Radiation therapy may be considered if surgery is not an option, if the tumor cannot be completely removed, or if medication alone is insufficient to control hormone levels. This treatment uses high-energy beams, such as external beam radiation or stereotactic radiosurgery, to target and shrink the tumor, reducing GH production. The effects of radiation therapy are typically slower than surgery or medication, taking months or even years to fully manifest. A potential consequence of radiation is hypopituitarism, where the pituitary gland’s function is reduced, necessitating hormone replacement.

Life After Treatment

Individuals who have undergone treatment for gigantism require ongoing management and monitoring to ensure long-term health. Regular follow-up appointments with specialists, including endocrinologists, are important to assess hormone levels, particularly GH and IGF-1. Magnetic resonance imaging (MRI) scans of the pituitary gland are also conducted periodically to monitor the tumor’s status.
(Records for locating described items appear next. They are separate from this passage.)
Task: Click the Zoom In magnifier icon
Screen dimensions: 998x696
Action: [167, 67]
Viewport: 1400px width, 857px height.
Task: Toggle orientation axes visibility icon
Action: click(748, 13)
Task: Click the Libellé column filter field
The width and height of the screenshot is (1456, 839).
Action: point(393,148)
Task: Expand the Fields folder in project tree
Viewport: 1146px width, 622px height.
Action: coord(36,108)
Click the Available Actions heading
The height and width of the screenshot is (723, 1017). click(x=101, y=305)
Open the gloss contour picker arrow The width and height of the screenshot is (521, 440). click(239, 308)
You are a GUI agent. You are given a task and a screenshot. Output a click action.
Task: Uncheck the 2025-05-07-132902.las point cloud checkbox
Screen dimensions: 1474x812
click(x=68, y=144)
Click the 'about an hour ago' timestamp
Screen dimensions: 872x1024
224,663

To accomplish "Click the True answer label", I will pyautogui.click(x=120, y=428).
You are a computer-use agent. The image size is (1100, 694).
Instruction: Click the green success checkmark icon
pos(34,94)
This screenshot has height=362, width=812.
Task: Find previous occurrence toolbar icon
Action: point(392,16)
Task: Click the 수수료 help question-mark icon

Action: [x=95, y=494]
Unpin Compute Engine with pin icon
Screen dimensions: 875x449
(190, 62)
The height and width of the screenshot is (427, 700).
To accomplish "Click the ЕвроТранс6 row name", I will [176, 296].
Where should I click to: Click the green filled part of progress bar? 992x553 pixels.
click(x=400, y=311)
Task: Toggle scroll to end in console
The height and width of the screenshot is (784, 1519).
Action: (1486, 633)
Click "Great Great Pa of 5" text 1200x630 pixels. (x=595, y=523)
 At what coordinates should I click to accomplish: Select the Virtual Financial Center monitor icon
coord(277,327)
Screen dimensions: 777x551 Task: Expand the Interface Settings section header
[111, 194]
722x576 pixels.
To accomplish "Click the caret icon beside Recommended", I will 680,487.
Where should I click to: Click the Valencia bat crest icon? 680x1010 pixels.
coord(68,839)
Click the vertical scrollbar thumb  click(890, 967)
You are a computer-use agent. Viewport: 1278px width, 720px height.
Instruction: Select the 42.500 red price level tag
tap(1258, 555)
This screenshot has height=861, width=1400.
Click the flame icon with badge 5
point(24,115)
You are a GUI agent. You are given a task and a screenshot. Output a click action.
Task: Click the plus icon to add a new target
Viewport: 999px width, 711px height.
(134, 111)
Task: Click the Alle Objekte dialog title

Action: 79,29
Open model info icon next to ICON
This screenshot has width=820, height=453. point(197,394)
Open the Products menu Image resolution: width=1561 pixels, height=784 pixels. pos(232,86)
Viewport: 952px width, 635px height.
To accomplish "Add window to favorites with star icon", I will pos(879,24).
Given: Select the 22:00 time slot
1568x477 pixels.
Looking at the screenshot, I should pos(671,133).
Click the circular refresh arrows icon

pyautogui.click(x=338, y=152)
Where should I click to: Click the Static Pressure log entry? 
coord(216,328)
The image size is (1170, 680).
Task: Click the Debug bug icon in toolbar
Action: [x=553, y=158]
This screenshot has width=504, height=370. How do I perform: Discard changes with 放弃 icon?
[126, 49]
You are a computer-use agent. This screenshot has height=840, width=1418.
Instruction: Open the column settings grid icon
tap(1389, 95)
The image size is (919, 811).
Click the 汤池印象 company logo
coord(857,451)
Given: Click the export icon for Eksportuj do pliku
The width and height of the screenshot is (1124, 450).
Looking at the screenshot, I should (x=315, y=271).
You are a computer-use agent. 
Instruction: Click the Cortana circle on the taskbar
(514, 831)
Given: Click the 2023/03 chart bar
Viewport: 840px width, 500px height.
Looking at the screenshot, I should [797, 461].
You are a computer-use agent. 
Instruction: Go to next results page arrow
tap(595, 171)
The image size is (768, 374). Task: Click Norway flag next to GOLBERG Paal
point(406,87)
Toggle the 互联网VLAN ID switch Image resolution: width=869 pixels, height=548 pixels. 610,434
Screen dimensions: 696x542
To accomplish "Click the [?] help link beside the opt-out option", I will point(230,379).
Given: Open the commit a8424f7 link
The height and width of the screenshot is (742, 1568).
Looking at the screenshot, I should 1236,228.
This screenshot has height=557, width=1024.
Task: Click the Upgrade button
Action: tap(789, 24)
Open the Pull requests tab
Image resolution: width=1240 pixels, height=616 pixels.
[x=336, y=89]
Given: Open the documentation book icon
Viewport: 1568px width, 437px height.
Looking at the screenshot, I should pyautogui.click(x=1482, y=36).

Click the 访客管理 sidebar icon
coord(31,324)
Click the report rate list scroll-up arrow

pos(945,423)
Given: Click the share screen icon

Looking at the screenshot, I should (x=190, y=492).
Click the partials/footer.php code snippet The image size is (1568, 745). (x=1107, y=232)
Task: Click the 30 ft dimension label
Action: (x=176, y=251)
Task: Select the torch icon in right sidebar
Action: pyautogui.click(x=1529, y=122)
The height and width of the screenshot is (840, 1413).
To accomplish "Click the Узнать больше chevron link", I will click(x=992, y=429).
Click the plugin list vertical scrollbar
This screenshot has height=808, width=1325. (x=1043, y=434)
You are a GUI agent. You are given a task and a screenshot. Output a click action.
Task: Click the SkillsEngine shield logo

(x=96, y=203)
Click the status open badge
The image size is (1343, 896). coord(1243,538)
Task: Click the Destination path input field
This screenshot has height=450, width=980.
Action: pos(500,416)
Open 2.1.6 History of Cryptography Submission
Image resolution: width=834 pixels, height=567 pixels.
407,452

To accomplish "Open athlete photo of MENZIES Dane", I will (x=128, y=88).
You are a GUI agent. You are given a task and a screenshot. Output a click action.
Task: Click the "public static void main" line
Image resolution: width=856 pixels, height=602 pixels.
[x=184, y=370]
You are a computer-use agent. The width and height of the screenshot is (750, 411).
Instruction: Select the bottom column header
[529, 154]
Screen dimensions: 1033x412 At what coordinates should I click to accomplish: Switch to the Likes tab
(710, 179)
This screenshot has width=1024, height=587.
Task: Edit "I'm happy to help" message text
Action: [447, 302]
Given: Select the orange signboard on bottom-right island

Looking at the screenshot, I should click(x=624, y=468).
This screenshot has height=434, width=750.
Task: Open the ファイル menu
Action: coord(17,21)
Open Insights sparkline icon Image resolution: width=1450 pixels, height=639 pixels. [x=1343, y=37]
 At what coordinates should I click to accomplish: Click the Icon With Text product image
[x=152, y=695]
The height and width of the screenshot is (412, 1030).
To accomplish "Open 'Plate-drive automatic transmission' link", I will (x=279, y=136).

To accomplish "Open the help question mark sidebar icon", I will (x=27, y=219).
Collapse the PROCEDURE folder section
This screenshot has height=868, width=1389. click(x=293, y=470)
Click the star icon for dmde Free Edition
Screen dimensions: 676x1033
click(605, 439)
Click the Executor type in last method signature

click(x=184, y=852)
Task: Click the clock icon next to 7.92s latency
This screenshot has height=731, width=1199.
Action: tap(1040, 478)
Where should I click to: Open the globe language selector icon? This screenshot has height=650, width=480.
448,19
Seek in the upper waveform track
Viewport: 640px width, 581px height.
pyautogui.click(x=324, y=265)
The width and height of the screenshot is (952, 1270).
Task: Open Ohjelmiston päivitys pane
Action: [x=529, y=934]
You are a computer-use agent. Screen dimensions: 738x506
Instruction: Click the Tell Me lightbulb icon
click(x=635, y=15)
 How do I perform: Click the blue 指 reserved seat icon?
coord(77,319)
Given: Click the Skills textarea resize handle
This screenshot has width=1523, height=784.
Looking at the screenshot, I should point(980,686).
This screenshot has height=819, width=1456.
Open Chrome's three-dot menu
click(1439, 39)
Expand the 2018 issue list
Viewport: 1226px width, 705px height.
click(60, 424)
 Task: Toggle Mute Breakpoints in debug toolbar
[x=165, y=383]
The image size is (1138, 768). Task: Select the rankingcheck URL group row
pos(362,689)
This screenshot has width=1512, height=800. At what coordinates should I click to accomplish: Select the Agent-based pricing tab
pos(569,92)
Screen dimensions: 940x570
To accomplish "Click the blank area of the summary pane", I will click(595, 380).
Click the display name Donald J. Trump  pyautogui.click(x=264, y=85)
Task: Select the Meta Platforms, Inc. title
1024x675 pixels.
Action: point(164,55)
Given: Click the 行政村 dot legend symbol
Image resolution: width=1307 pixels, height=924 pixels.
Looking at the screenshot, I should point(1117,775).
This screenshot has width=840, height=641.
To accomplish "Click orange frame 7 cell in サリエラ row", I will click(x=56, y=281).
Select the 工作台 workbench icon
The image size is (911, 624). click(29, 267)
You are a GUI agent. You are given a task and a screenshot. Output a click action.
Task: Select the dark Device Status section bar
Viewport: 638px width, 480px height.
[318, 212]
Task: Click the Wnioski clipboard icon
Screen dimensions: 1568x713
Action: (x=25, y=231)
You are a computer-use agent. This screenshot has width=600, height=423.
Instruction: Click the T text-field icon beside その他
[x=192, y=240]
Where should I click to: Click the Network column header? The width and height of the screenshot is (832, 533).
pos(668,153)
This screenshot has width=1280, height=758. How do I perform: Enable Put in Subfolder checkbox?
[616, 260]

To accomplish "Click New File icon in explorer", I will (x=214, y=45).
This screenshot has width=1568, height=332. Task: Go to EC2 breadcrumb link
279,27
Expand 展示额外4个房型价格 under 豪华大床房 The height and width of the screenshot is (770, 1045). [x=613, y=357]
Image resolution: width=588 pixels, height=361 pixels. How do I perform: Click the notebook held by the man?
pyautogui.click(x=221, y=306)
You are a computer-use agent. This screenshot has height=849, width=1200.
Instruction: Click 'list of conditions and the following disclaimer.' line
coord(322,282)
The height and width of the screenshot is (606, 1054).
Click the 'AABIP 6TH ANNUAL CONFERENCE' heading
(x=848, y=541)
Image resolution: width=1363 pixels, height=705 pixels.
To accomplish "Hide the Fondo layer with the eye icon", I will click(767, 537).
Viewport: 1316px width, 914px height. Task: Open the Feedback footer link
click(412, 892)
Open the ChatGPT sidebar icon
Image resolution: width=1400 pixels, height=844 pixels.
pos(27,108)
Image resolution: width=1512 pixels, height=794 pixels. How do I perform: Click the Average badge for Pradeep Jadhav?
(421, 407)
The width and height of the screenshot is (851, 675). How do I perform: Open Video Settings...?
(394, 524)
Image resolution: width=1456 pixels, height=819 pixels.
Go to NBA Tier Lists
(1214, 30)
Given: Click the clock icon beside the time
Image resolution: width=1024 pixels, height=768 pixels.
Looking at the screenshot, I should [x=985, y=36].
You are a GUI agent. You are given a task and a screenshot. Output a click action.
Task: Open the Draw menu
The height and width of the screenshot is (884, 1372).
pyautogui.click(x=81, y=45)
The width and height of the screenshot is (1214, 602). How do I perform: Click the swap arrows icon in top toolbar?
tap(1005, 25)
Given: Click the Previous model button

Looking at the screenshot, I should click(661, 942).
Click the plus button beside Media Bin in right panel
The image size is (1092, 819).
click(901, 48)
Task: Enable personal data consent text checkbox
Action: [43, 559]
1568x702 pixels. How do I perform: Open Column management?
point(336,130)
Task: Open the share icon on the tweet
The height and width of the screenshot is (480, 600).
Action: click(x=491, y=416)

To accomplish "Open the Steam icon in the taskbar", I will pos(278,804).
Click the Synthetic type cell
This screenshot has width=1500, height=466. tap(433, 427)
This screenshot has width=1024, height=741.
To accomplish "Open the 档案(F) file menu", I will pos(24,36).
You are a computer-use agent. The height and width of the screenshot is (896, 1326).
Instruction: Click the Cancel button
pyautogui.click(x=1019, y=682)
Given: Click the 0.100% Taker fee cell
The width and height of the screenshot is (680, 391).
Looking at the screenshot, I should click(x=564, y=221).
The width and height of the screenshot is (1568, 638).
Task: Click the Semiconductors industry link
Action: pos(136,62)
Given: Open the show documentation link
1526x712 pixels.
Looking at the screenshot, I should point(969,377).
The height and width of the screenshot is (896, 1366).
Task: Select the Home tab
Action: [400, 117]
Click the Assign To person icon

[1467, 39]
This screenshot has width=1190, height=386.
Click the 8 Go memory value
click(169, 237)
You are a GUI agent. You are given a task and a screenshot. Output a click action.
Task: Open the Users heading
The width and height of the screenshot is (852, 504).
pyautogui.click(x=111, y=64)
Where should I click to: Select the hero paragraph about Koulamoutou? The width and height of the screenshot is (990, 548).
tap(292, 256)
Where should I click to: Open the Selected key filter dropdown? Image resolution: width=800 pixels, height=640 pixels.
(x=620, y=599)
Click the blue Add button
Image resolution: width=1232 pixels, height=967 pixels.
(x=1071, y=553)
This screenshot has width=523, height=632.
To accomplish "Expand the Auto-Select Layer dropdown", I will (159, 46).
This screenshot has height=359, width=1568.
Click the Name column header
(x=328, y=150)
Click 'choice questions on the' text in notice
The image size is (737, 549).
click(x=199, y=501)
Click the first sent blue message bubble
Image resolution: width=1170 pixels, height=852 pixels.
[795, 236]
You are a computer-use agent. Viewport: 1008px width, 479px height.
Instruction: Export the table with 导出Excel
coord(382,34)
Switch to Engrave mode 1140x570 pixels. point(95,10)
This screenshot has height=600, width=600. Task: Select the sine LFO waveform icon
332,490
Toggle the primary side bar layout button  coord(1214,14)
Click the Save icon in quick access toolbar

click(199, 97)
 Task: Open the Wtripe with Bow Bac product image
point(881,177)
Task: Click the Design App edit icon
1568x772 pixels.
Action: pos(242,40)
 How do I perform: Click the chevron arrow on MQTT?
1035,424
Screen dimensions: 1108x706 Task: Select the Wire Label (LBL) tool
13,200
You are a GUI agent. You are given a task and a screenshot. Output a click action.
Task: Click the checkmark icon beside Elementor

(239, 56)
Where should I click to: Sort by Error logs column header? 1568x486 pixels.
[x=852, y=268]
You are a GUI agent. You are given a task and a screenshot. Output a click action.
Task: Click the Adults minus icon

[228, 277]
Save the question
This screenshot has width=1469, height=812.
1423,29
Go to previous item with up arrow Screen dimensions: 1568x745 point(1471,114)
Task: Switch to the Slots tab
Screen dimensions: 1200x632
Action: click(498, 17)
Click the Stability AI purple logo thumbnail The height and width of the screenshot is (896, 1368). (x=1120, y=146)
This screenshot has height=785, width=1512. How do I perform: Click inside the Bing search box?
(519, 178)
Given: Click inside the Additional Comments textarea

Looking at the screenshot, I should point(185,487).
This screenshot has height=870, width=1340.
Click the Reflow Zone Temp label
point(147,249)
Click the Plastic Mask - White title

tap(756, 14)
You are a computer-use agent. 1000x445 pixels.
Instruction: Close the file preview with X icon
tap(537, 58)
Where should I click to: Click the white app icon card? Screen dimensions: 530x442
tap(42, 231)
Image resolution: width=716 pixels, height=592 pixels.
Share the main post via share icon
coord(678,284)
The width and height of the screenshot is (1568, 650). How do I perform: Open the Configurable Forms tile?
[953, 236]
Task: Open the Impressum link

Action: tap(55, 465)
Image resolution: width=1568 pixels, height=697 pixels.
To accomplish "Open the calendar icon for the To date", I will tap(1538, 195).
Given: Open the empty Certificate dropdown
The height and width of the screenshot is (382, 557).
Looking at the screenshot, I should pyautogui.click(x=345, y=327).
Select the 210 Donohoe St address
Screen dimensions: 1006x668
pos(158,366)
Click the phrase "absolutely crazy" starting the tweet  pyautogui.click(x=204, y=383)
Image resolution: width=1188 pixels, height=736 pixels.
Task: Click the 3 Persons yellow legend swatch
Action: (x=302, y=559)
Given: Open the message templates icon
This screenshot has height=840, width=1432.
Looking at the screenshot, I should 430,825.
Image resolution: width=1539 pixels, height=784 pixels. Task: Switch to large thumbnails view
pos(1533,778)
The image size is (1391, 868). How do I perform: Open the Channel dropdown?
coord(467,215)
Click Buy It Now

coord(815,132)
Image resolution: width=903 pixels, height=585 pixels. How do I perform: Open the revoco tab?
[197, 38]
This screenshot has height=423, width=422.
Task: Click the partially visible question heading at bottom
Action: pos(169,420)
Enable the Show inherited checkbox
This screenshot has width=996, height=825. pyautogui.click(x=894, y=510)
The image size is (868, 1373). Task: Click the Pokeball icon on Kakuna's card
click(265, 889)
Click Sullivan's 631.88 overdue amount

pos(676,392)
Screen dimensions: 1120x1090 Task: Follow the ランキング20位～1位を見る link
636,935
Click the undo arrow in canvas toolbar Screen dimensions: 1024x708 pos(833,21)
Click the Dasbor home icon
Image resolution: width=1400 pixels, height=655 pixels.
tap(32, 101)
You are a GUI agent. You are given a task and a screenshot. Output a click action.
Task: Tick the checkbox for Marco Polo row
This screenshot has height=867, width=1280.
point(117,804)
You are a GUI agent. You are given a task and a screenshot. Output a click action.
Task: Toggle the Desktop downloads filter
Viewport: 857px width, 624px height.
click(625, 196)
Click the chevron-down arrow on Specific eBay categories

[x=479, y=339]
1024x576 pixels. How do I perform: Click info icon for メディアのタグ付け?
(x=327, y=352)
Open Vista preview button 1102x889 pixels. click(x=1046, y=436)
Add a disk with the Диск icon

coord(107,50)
A common long-term need after treatment, especially following surgery or radiation therapy, is hormone replacement therapy. If the pituitary gland’s function is impaired, various hormones may need to be supplemented, including cortisol, thyroid hormone, and sex hormones like estrogen or testosterone. Managing any residual symptoms, such as joint issues or diabetes, also remains a focus. With effective treatment and consistent follow-up care, individuals with gigantism can often lead full and healthy lives, though some may require lifelong medical management.